Может быть, на многие негативные аспекты любопытных текстов следовало закрыть глаза. Может быть; но мы этого не сделаем. Почему? Потому что у литературы в 2006 году была очень высокая планка – и планка эта называется... впрочем, мало кто обратил на эту планку внимание – и уж тем более оглядывался на нее. А надо-то было немного – соответствовать: в своем роде, в своем жанре, в своем масштабе, по своим возможностям, по своему опыту. В этом смысле удачи года – это «Сажайте, и вырастет», «Шайтан-звезда», «День без числа», «Язычник», «Россия: общий вагон», «Бог не звонит по мобильному», «Мочалкин блюз», «Чужая», «Эдип царь», «Божественный яд». Характерно, что большинство вышеназванных текстов было написано раньше и в 2006-м только опубликовано; характерно, что никто из авторов этих текстов не претендовал на то, что обогатил русскую культуру «великим произведением», – ну так зато они честно исполняли обещания и имеют не меньший, чем у всех прочих, шанс в перспективе вырастить нечто вечнозеленое; на всякого мудреца довольно простоты.

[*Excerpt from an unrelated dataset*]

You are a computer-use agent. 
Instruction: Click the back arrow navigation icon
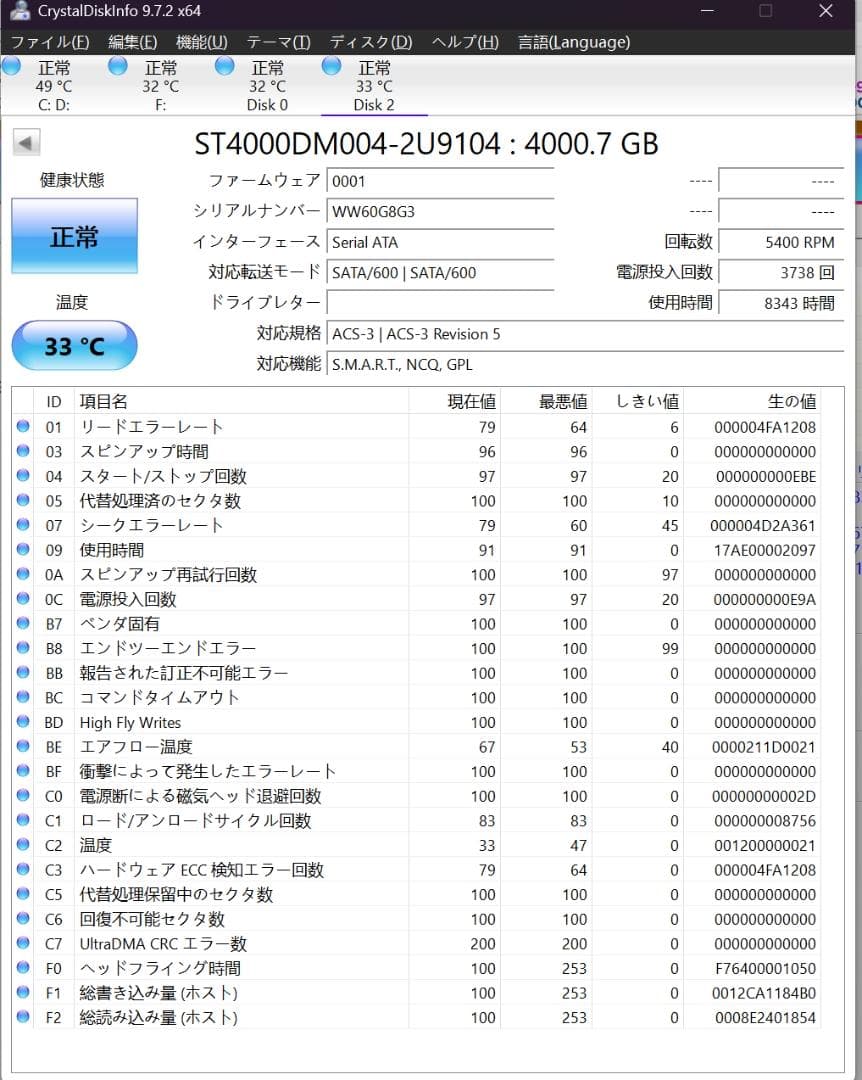point(24,141)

Повсеместное очковтирательство. Это был исключительный год в том смысле, что гигантские возможности для фальсификации, предоставляемые сложившейся системой экспертизы, были использованы на полную мощность. Год, когда за литературные события выдавали что-то еще – и, хуже того, «эксперты» делали вид, что так тому и следует быть. Год, когда медиасобытиями становились тексты, которые не заслуживали киловатт, потраченных на их освещение: тексты Салуцкого, Маканина, Аксенова, Прилепина, Минаева – тогда как Кантор, Рубанов, уж не говоря о таких фигурах, как Кузнецов-Тулянин, Волков, Трускиновская, оставались практически в неосвещенной зоне. Обойденным статусными премиями за «Золото бунта» оказался Алексей Иванов. Это был год, когда те, кто манипулирует поступками потенциальных читателей, систематически подменяли литературу разного рода посторонними, маркетинговыми проектами: офисной литературой, «рублевской» литературой, кинолитературой (беллетризованными сценариями или изначально заточенными под экранизации текстами), жж-литературой, ретролитературой, да-винчи-литературой, вампирской литературой, литературой про спецслужбы. Все это многообразие может производить впечатление изобилия, множества возможностей, но на самом деле все это – ложные альтернативы, ложное многообразие, за которым скрыт тот факт, что «высокая литература» по большому счету так и не поймала то, что называется «метафора современности», – и не реализовала ее. В нынешней русской литературе как не было, так и нет писателя-военкора, умеющего вести репортаж с улицы – но при этом прособиравшего материал для каждой своей сцены по несколько лет; автора, который не просто реализовал бы свой опыт в жанровых клише, а написал бы панорамный роман про то, что происходит с людьми (и их душами, если уж на то пошло) здесь и сейчас, и где действие разворачивалось бы не в абсолютной пустоте и не только в ночном клубе, в Интернете и в Кремле, а в «непрестижных» – то есть немедиализованных – сферах жизни. Тем обязательнее, впрочем, зафиксировать попытки написать нечто в этом роде: «Общий вагон», «День без числа», «Язычник».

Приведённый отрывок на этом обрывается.